Integrate: emit the goodput and checkpoint counters

The scheduler and kube-state-metrics give you queue wait, job success, and infra signals for free. Goodput, MFU, and checkpoint success require the training loop to export counters (goodput, telemetry and monitoring).

from __future__ import annotations

from prometheus_client import Counter, Gauge

REALIZED_FLOPS = Counter(
    "training_realized_flops_total", "Useful FLOPs from committed steps", ["job"]
)
PEAK_FLOPS = Gauge("training_peak_flops", "Cluster peak FLOPs at run precision", ["job"])
CKPT_ATTEMPT = Counter("checkpoint_write_attempt_total", "Checkpoint writes started", ["job"])
CKPT_SUCCESS = Counter("checkpoint_write_success_total", "Checkpoint writes durably persisted", ["job"])

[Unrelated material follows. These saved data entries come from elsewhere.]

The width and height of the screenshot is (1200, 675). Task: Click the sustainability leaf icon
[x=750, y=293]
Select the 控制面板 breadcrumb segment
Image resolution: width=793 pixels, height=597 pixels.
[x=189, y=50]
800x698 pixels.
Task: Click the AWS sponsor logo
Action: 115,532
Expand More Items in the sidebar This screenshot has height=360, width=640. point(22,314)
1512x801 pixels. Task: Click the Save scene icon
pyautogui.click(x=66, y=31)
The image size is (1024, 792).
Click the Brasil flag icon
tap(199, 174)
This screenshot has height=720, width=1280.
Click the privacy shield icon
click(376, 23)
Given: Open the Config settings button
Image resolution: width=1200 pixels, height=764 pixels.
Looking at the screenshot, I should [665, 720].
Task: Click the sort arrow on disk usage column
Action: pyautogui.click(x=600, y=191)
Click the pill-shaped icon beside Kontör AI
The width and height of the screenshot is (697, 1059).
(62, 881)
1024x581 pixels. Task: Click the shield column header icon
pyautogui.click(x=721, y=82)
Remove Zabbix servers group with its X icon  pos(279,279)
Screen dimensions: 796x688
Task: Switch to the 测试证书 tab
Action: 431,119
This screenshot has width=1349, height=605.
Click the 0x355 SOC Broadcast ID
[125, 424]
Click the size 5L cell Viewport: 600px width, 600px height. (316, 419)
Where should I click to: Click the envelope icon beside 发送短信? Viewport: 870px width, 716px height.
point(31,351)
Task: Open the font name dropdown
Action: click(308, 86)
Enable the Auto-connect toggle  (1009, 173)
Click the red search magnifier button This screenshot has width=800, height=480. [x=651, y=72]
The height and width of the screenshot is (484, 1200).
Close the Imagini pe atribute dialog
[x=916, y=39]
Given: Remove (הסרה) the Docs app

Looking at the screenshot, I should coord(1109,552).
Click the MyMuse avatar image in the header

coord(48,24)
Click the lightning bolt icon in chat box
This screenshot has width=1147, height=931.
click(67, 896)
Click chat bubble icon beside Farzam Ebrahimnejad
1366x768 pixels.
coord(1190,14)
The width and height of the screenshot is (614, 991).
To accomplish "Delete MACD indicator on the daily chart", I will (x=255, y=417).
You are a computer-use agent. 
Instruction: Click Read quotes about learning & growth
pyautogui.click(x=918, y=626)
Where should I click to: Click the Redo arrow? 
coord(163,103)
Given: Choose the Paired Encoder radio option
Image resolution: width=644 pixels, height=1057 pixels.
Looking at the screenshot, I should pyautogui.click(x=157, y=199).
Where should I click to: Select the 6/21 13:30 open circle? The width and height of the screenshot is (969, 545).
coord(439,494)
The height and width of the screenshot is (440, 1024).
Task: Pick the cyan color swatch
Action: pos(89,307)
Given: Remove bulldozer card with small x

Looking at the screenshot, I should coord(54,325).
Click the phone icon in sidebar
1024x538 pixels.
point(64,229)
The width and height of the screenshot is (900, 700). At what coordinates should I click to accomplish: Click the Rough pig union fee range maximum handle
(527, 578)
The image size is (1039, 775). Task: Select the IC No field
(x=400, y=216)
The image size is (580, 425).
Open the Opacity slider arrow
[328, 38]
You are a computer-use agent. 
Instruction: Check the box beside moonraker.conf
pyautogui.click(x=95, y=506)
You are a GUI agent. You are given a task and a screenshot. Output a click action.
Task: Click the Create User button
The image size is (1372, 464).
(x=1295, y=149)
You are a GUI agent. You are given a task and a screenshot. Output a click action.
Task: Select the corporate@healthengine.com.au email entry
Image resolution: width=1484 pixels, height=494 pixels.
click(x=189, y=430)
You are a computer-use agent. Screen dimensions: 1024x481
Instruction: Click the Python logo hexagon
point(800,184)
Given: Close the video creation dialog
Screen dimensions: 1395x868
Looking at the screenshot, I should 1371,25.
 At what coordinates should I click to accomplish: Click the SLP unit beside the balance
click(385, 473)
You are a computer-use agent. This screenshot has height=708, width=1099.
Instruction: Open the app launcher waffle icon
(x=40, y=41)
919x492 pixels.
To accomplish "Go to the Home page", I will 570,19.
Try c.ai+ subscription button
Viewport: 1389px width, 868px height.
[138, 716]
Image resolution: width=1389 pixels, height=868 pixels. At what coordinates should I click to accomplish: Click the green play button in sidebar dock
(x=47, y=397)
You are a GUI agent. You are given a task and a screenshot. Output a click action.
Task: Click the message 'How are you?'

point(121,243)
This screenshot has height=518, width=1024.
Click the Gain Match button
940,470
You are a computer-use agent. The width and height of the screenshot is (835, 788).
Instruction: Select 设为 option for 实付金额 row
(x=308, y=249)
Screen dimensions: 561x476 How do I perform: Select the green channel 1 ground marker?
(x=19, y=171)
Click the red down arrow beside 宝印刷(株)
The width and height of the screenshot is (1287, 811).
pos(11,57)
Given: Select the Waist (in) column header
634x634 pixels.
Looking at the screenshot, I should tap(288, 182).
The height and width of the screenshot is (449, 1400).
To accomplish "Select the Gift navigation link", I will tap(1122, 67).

def record_step(job: str, params: int, tokens: int) -> None:
    """Count only steps that committed an optimizer update (see goodput page)."""
    REALIZED_FLOPS.labels(job=job).inc(6.0 * params * tokens)  # ~6*N*D dense fwd+bwd


def write_checkpoint(job: str, save_fn) -> None:
    CKPT_ATTEMPT.labels(job=job).inc()
    save_fn()  # must fsync / confirm durable object-store PUT before counting success
    CKPT_SUCCESS.labels(job=job).inc()

Tokens reprocessed after a restore are not productive runtime. Exclude them, exactly as ETTR requires (goodput). Count CKPT_SUCCESS only after the write is durable (fsync on local FS, confirmed PUT on object store), or the SLI lies about recoverability.

How a breach drives work

  • Queue-wait burn (capacity) -> inspect kueue_pending_workloads / volcano_queue_pod_group_pending_count by queue; is it quota starvation, GPU fragmentation, or genuine oversubscription? Route to quota tuning and capacity/cost planning.
  • Job-success burn (reliability) -> filter job_terminations_total{cause="infra"} by node; correlate with DCGM ECC/NVLink/thermal events (gpu health gating); cordon and RMA bad nodes.
  • Checkpoint-success burn (reliability) -> storage path or object-store throttling; verify durability and restart-from-checkpoint actually works (distributed training recipes).
  • Goodput/MFU regression (efficiency, ticket) -> runbook: MFU regression: bisect code vs. data-loader vs. fabric.

Maintain

Generate the rules from one SLO-as-code spec in git (OpenSLO/Sloth) so targets are reviewed with stakeholders, not edited ad hoc (SLO/SLI catalog). Re-baseline queue-wait and infra-failure targets each capacity change. Adding nodes shifts both. Validate alerts fire on a synthetic burn (drain a node, force a checkpoint failure) before trusting them. Wire every page to a runbook and review the error-budget policy: what change freezes when the reliability budget is spent.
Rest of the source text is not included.